Data for locating described items
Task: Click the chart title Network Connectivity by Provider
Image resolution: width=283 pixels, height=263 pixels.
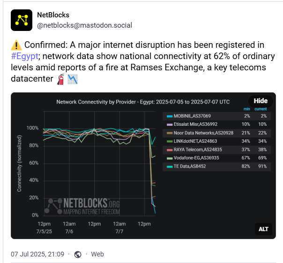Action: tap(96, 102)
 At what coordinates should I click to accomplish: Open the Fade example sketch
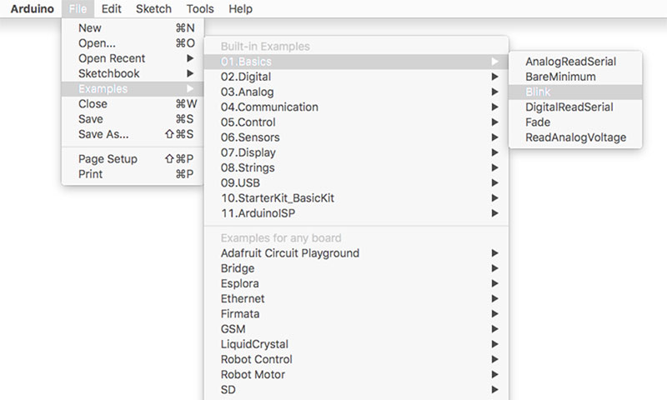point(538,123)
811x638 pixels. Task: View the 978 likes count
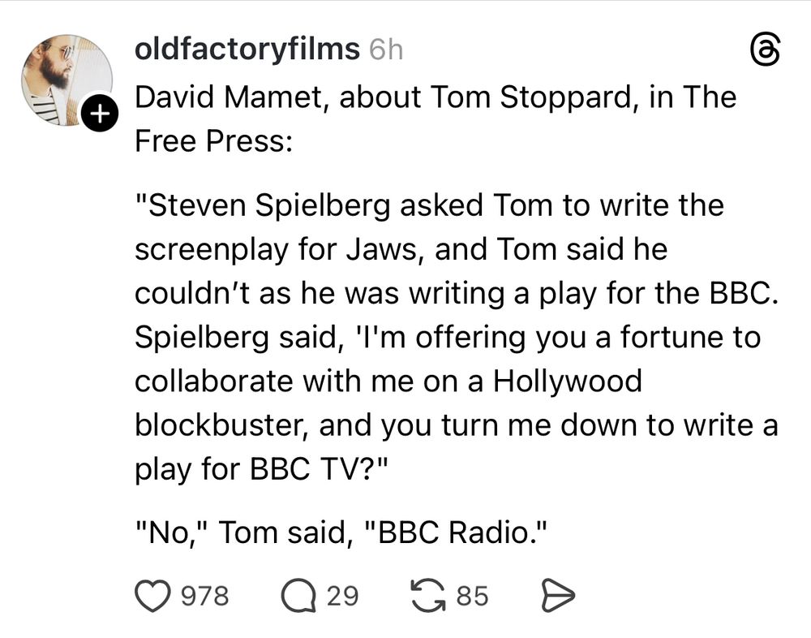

--

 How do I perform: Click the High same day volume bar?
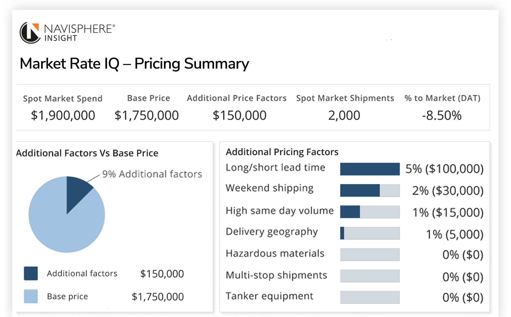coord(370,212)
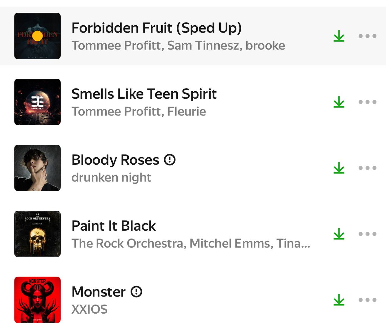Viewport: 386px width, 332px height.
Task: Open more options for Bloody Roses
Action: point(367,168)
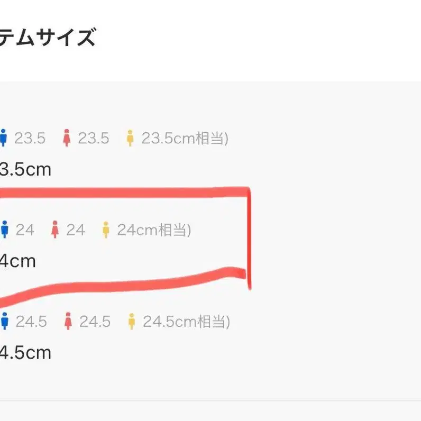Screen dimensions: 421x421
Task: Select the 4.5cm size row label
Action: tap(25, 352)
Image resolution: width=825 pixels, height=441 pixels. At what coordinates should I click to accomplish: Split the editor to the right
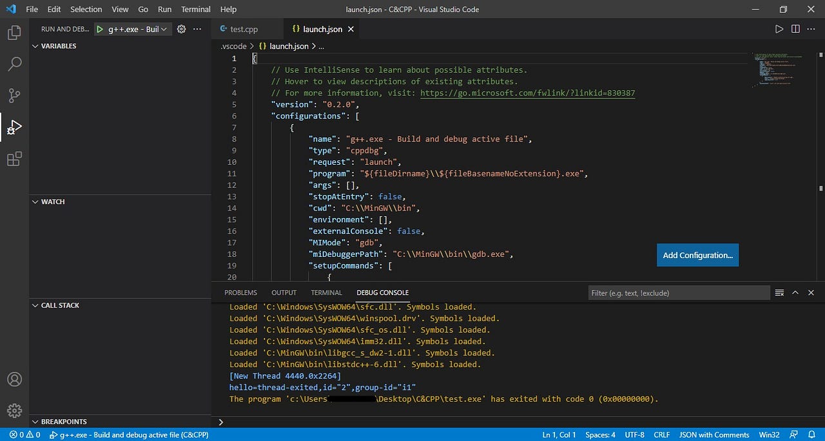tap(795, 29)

:: TASK DIRECTIONS ::
Reproduce the data verbatim, running from the line that contains "How do I perform: Click" through the line that contains "tap(795, 29)", including both of those lines. Omit the pictures from your answer.

:: EXPECTED ANSWER ::
 How do I perform: Click the High same day volume bar?
coord(370,212)
Viewport: 386px width, 332px height.
Task: Open more options for Bloody Roses
Action: point(367,168)
Screen dimensions: 421x421
Task: Select the 4.5cm size row label
Action: tap(25, 352)
Image resolution: width=825 pixels, height=441 pixels. At what coordinates should I click to accomplish: Split the editor to the right
tap(795, 29)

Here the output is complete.